Hope knew the voice though she didn’t want to. Not him, not now.
“It’s Manny, he’s early,” Hope said, fear and anger in her voice.
Maria turned on the light and reached for the diaper bag and held it close to her chest. Hope held Chauncey in one arm and with her free hand pushed the chair away and opened the door.
Manny stood there in the doorway, silhouetted by the ample off-street lighting radiating from the parking lot — lighted parking lots supposedly kept gangsters away like sunlight did vampires, though vampires didn’t shoot the lights out.
Hope ignored him as she cooed to the baby, doing her best to calm him. For whatever reason he didn’t close the door behind him. Hope couldn’t bring herself to do it either. Somehow it closed itself.

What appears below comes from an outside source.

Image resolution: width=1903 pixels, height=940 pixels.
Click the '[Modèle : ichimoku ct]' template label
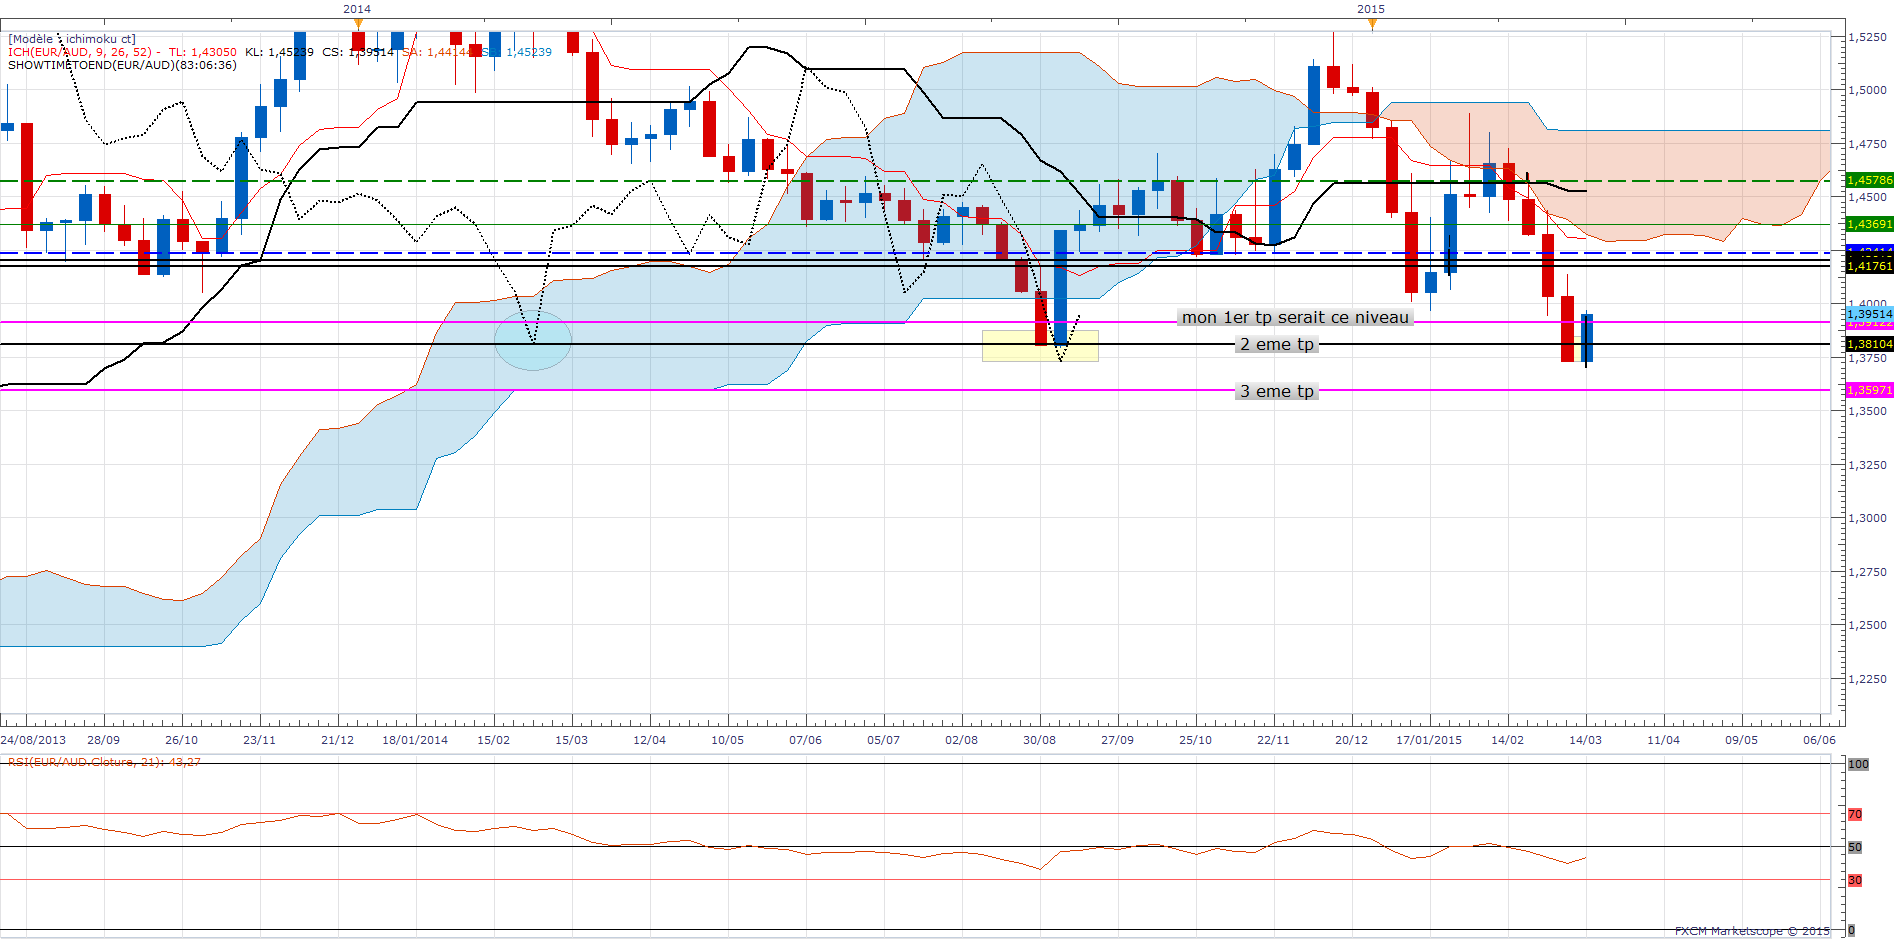coord(72,39)
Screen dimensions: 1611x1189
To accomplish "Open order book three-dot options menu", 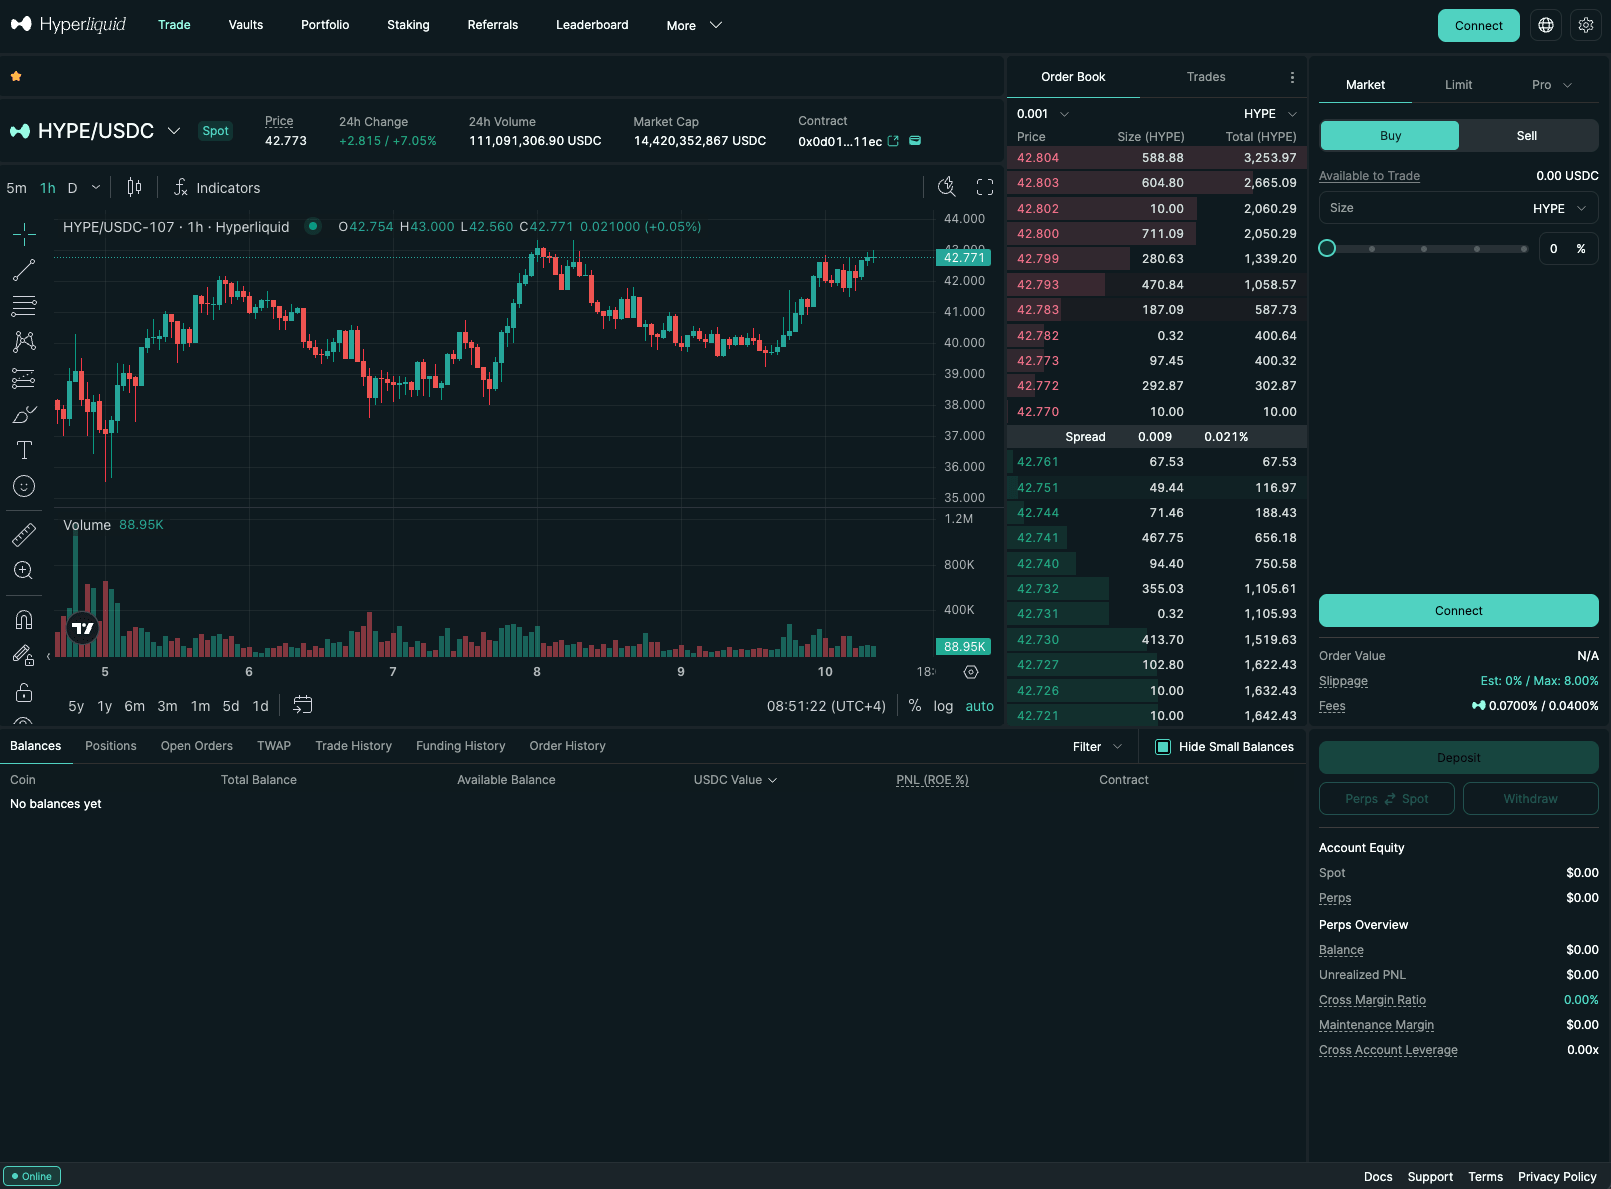I will (1292, 77).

With liquor stink all over him, Manny stumbled over to the bed, sat on the edge of it, and unlaced his boots. Suddenly this room with all the mirrors and purple everywhere looked like what it was: a place that pervs like Manny could get their freak on. He was a little man who walked with a cowboy swagger when he wasn’t staggering, and who drove a SUV so big it had a ladder. Brown-skinned and weathered like he earned a living outdoors, he was a building inspector for the city of Los Angeles. The owners of the motels around the bedraggled central city, all Patels and Kupuys — South Asians trying to make a living on some of the worst streets of Los Angeles — knew Manny’s kind, and comped him rooms to keep him smiling and happy as he had his way with underage girls.
“Where’d you find the boy?”
“He’s my brother.”
“Good, good. Didn’t know you had a white mama.”
“My mother’s not white.”
Manny grimaced like talking to Hope was too much work. He looked away from her and focused on Maria. “I finished my vacation early, just so I could get back here and spend time loving on you.”